The tech media work hand in hand with the mainstream media to put the brightest and prettiest coats of paint on economic developments of this kind, but who really benefits from this kind of arrangement? Hold on to your hats, kids, but it isn't you. The beneficiary is the guy who can get people like you to perform for pennies on the dollar all of the tasks that a driver, personal secretary, and butler would do. It's remarkable how many of the recent Big Developments from the omniscient men of the Valley have managed to make the lives of the well-off easier without actually creating any jobs that pay a livable salary or have benefits. Oh, and they convince the media to cover these breakthroughs in a way that makes it sound like they're doing you a favor. You're free at last, free at last. Say goodbye to the chains of full time employment and hello to the boundless freedom of working piecemeal, making phone calls on Mechanical Turk for a quarter and driving Damon the Junior Content Developer to the airport so he can spend the weekend in Cozumel with his frat bros.

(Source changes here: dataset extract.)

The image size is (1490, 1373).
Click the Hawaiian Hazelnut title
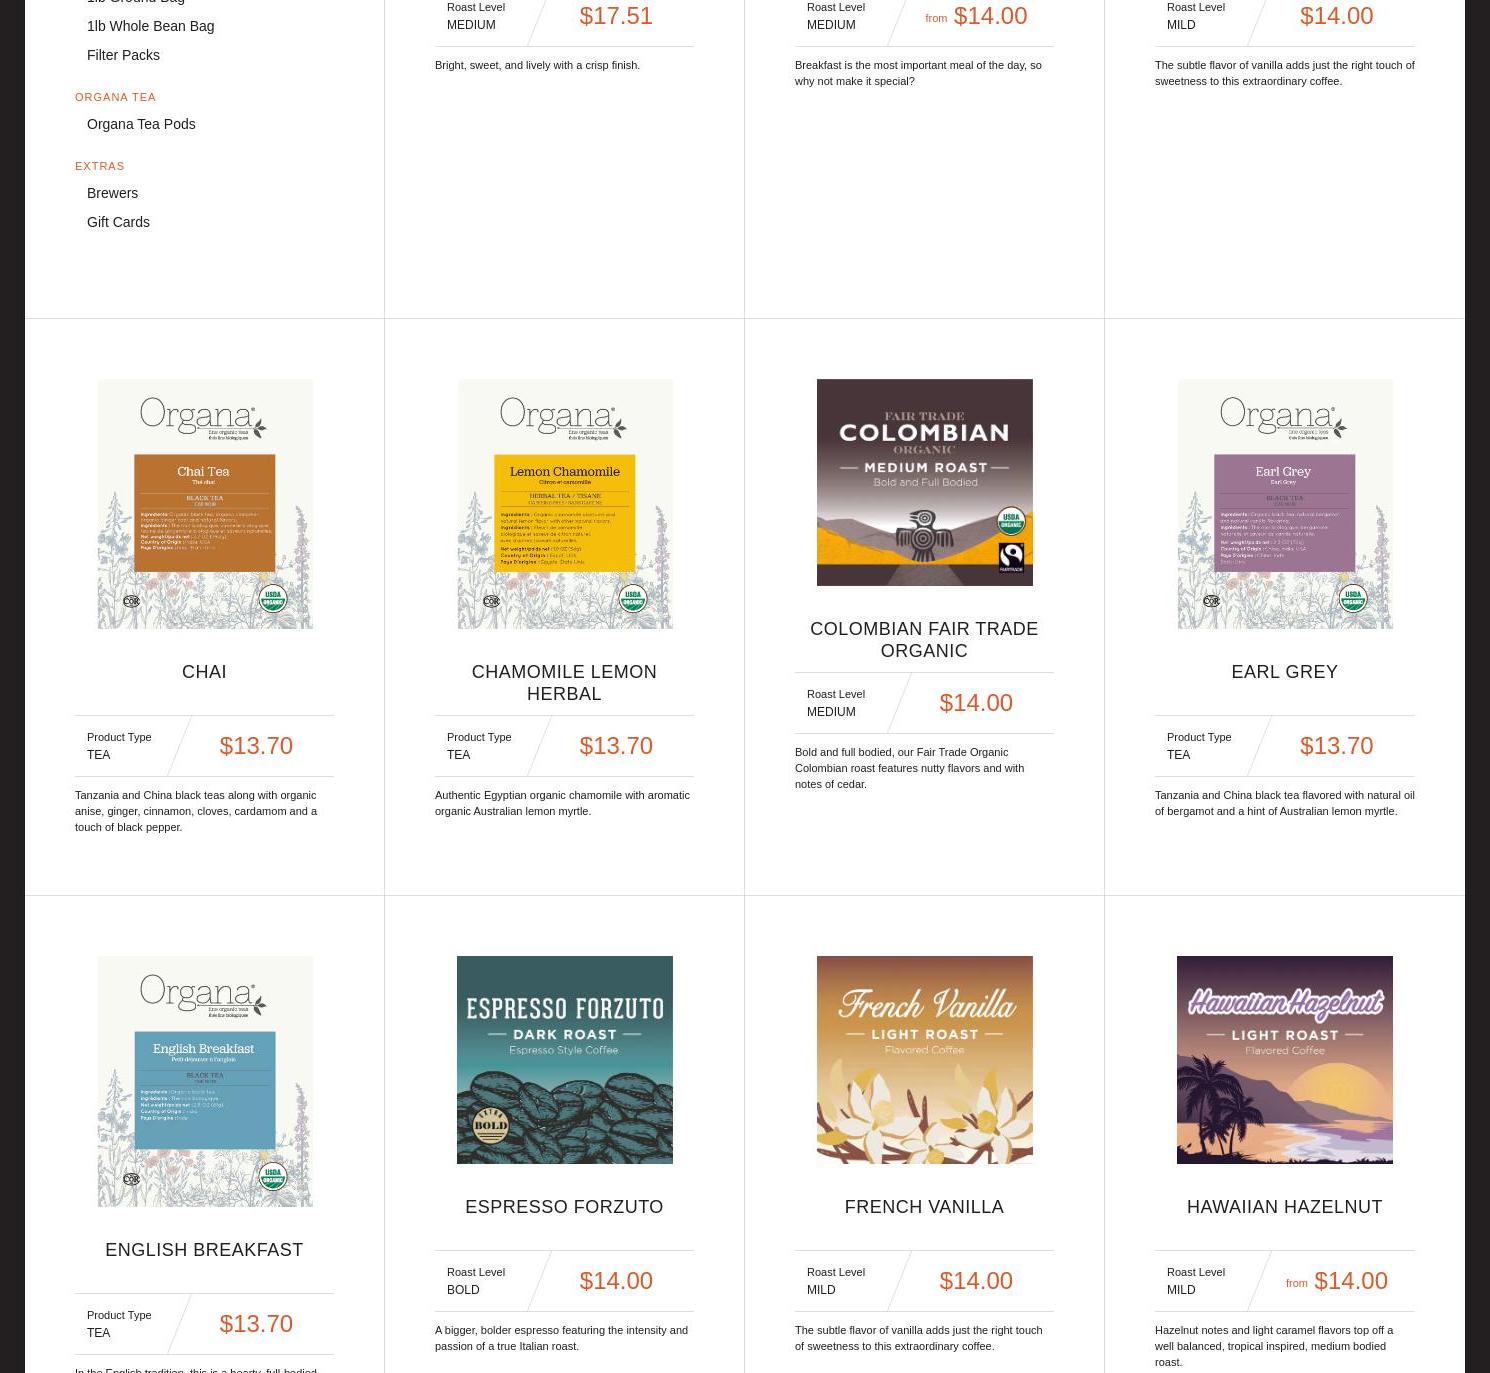(1284, 1207)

The future is here, and it blows.


  • Ordinarily, you'd figure that these SV jerkoffs simply forgot the notion that if everyone else is just a poorly-paid intern/dogsbody for them, who's gonna buy their products? But since they only have two revenue models: 1) sell a zillion apps for $1 each, or until one of the bigs spots you and buys you out; 2) sell software packages to the gubmint, which is just a fat wad of money to purchase the package, then an annual fee to rent the licensing and support.

    It's a pretty neat racket. I knew I shoulda gotten a CS degree instead of an MBA, the latter of which should come in two-ply at this point.

  • "It's remarkable how many of the recent Big Developments from the omniscient men of the Valley have managed to make the lives of the well-off easier without actually creating any jobs that pay a livable salary or have benefits."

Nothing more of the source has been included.